(Goal of the exercise): Below are records; quote them exactly from the first line through the line that contains "Open the bus".

--- Given information ---

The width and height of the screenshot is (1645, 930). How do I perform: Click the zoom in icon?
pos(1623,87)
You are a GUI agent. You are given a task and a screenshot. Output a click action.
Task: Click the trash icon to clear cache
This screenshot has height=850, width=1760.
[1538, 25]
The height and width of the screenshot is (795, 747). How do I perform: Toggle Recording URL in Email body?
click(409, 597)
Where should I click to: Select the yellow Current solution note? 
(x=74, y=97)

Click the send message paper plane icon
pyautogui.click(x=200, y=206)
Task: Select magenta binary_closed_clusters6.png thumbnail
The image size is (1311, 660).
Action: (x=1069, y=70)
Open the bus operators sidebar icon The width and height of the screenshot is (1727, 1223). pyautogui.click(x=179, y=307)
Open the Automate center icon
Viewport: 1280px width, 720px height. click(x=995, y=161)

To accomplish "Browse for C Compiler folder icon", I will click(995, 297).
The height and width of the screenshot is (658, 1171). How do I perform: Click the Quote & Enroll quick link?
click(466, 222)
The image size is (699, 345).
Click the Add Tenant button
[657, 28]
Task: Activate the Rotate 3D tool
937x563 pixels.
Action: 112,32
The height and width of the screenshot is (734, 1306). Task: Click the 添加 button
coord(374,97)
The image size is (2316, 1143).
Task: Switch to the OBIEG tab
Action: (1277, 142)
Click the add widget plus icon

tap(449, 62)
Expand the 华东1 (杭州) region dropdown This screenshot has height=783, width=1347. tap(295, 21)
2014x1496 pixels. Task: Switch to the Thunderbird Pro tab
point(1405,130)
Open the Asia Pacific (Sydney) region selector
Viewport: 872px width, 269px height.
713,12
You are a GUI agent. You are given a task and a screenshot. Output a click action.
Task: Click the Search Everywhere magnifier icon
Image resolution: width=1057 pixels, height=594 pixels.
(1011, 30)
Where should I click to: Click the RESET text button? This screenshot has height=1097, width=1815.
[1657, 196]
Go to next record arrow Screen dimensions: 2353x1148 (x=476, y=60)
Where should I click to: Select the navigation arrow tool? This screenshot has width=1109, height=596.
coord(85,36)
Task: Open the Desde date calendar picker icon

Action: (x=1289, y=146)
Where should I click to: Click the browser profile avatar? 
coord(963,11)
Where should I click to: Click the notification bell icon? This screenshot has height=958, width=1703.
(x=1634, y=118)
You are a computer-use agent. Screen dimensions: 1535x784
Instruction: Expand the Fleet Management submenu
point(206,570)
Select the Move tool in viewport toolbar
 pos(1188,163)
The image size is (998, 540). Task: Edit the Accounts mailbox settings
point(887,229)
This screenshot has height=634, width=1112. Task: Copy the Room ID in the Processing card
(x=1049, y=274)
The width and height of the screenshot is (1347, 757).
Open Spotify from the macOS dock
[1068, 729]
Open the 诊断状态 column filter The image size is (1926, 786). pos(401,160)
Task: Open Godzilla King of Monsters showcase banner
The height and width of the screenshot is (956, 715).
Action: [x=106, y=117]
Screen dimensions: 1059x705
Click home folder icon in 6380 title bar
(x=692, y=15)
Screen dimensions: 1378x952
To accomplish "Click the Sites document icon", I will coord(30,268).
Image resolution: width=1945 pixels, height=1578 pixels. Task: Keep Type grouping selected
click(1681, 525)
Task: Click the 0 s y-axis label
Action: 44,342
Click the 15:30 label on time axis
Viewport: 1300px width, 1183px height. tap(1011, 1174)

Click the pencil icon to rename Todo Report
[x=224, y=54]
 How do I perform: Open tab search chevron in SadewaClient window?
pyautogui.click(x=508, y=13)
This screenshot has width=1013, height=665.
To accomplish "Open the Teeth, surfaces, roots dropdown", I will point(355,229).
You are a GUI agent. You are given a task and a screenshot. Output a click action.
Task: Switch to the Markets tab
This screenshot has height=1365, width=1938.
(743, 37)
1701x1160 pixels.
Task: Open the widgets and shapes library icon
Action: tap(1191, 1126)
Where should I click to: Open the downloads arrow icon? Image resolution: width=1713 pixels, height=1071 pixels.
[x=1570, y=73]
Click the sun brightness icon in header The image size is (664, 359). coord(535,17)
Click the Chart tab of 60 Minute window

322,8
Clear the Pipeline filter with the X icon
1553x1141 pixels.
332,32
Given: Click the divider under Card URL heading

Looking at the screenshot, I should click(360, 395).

---

(Result for this exercise):
The width and height of the screenshot is (1645, 930). How do I perform: Click the zoom in icon?
pos(1623,87)
You are a GUI agent. You are given a task and a screenshot. Output a click action.
Task: Click the trash icon to clear cache
This screenshot has height=850, width=1760.
[1538, 25]
The height and width of the screenshot is (795, 747). How do I perform: Toggle Recording URL in Email body?
click(409, 597)
Where should I click to: Select the yellow Current solution note? 
(x=74, y=97)

Click the send message paper plane icon
pyautogui.click(x=200, y=206)
Task: Select magenta binary_closed_clusters6.png thumbnail
The image size is (1311, 660).
Action: (x=1069, y=70)
Open the bus operators sidebar icon The width and height of the screenshot is (1727, 1223). pyautogui.click(x=179, y=307)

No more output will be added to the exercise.